Published on December 8th, 2014 | by Zachary Shahan10
Farmers Turning Wind Into Cash
December 8th, 2014 by Zachary Shahan
Wind power is one of our favorite topics. It’s often the cheapest option for new electricity generation, and it may well be the greenest. It is comparable to solar on greenhouse gas emissions, and uses even less water than solar (0.001 gallons per kWh vs 0.030 gallons per kWh), and hundreds of times less than fossil fuel and nuclear power plants per kWh. Of course, it doesn’t emit any air pollution.
The fact that it doesn’t pollute their air and doesn’t use precious water supplies are good things for farmers who are serendipitously located where wind resources are strong, but much more than that, the farmers love that they can make some serious cash with wind turbines on their properties… and while sitting on their couches rather than messing with manure.
We’ve seen this story pop up several times when it comes to farmers in the US Midwest, Texas, and elsewhere. However, this story isn’t unique to The New World. In Germany, for example, a group of 200 forward-thinkers, or “energy pioneers,” are turning wind into cash in a northern hamlet far away from the hustle & bustle of global cities like Munich, Berlin, and Frankfurt.
Utilizing Bosch* technology, they are “sowing wind” and “harvesting power,” so to speak. The effort was led by Jan Martin Hansen, who dreamt of somehow harnessing his region’s tremendous wind energy resources. At a time when farmers were struggling to make ends meet, and a time when wind technology had come down enough that it was competitive with other sources of electricity generation, Hansen’s idea was for the citizens of Braderup to fund and benefit from a wind farm and energy storage system.
“A lot of them thought we were nuts at first,” Hansen chuckled while speaking of the citizens, politicians, and bankers who took longer to convince of the project. “But we sure showed them!”
Bosch provided the battery technology, and the wind farm went into service in July of this year.

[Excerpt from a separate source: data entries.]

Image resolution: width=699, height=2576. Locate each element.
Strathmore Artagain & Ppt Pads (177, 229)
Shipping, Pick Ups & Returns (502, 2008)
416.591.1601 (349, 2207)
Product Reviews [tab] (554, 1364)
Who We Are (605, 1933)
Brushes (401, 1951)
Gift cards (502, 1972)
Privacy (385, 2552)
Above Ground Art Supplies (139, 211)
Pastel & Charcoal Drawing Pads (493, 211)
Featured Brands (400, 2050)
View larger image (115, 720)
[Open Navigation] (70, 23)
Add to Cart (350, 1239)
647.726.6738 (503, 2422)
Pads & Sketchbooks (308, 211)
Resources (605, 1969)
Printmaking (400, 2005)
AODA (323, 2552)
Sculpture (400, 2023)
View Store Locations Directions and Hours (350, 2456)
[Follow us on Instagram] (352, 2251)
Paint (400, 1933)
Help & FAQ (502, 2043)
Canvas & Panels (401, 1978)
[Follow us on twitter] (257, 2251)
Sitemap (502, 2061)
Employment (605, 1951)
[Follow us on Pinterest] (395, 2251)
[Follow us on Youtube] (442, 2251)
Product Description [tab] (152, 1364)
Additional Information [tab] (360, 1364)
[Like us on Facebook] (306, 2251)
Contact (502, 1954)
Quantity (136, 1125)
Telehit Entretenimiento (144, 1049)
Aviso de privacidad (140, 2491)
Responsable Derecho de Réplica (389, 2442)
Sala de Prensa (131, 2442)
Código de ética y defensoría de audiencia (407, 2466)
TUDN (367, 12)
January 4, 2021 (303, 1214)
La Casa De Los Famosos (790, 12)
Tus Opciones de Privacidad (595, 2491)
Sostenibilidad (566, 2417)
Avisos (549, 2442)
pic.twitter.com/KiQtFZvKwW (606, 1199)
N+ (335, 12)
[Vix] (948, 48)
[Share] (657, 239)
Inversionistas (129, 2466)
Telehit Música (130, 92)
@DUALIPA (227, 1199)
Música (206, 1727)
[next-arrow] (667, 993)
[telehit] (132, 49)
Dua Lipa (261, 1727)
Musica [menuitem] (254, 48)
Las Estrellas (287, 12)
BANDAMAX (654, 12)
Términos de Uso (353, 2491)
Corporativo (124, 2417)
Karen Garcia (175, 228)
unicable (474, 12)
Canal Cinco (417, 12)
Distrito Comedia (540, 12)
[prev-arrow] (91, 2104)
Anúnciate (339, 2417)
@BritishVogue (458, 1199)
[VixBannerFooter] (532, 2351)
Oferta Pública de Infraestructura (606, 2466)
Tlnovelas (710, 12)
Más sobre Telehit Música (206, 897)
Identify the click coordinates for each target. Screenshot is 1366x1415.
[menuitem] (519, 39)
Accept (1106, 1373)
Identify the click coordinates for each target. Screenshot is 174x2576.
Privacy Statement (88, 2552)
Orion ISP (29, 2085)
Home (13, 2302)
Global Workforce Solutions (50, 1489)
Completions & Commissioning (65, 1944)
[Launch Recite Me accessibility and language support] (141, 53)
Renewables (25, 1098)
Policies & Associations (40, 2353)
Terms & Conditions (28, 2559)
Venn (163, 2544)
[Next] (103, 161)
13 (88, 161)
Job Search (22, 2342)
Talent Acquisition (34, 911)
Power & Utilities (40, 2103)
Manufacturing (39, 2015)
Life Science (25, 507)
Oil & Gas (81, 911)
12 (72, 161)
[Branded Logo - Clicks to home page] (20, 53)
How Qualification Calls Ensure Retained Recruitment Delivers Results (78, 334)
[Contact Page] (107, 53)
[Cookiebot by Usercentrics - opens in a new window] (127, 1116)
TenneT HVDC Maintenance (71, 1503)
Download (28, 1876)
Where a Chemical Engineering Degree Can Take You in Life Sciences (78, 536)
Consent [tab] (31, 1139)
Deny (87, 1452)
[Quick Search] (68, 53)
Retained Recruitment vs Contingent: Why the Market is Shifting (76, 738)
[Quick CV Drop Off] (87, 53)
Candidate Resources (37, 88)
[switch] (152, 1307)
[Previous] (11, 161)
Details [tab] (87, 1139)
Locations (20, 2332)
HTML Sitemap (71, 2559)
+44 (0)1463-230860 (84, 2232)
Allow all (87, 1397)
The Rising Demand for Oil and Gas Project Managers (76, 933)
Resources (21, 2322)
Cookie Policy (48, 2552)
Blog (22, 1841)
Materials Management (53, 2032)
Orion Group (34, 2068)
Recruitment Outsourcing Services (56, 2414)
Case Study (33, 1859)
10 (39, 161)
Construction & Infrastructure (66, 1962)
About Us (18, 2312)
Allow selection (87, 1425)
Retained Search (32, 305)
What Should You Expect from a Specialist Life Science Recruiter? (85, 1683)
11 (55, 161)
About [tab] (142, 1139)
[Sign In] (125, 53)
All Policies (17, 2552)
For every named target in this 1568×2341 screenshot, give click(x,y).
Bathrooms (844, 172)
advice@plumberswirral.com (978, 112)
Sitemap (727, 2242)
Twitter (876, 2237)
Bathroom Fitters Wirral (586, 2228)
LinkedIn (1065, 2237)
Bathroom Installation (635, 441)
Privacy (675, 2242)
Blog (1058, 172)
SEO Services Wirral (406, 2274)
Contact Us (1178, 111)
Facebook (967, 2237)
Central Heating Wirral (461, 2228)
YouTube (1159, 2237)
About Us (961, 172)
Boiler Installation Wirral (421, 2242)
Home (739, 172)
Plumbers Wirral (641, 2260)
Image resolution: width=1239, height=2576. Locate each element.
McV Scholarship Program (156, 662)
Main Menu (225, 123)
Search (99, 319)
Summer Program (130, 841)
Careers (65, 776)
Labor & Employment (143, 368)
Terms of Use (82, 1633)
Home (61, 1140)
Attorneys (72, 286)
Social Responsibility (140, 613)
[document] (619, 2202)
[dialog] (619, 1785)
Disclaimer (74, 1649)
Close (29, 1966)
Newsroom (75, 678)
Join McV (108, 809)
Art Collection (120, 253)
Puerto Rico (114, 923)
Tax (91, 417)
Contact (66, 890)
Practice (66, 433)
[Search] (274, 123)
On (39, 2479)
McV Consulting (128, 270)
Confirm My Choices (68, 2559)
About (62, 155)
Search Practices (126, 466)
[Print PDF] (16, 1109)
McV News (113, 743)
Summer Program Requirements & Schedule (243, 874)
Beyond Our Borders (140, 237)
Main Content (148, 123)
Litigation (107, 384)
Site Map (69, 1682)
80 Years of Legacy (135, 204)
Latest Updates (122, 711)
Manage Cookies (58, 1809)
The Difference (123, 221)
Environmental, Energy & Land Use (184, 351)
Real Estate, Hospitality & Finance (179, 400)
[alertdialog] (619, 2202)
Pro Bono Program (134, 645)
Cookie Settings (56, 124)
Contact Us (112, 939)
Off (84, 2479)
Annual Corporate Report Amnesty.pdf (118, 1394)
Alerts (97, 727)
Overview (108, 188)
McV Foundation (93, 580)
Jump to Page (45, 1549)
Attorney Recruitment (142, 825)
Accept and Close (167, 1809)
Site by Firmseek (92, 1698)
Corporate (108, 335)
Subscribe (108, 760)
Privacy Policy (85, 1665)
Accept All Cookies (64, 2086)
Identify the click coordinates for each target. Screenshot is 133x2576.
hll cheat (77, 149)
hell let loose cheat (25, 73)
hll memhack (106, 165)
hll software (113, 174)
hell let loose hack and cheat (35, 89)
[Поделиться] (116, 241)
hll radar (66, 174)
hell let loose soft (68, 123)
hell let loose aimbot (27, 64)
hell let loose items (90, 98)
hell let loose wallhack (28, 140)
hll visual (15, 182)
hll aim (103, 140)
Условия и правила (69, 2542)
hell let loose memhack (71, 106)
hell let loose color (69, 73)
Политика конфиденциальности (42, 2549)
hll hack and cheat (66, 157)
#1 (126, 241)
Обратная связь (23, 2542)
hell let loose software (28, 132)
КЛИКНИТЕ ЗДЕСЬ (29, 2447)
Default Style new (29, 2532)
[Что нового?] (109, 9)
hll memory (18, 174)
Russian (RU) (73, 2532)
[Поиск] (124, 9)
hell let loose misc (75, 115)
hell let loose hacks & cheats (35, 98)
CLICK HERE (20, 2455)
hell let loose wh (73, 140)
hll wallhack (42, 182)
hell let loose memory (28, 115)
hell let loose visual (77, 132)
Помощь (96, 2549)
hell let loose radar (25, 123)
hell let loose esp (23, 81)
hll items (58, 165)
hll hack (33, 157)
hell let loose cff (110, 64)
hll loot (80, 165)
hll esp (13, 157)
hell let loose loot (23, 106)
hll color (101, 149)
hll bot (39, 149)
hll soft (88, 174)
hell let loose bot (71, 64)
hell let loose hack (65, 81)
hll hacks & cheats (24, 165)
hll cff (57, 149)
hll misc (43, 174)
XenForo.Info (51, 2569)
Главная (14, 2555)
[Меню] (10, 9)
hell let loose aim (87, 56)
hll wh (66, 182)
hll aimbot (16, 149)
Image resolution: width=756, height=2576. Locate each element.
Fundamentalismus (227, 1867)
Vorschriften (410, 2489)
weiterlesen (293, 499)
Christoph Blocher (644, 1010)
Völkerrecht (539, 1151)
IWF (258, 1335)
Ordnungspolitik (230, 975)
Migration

I’m sure our readers are interested in more of the specifics of the battery storage system. Bosch writes: “The heart of the facility is a hybrid system made up of two batteries: a lithium-ion component (pictured on the left) and a vanadium redox flow unit. This ‘power couple’ is capable of both short- and long-term energy storage.” It can store enough power that, even if the wind didn’t blow for a week straight, it could supply electricity for 40 single-family homes in the area. Here’s more information Bosch sent to me upon request:
The storage facility, which is to be situated on former farmland, has a total output of 2,325 kilowatts and a total capacity of 3,000 kilowatt hours. “Arithmetically, that is enough to cover the electricity needs of 40 average single-family homes for seven days and nights,” says Johannes Kostka, the Bosch associate who is the project’s commercial manager. The vanadium redox flow battery will be installed in a building measuring 150 square meters, while the lithium-ion batteries are housed in large steel containers covering an area of around 350 square meters. The total area of the installation, including building services and parking spaces, is approximately 2,500 square meters. The double battery at Braderup is one of the largest of its kind in Europe.
*This article was supported by Bosch.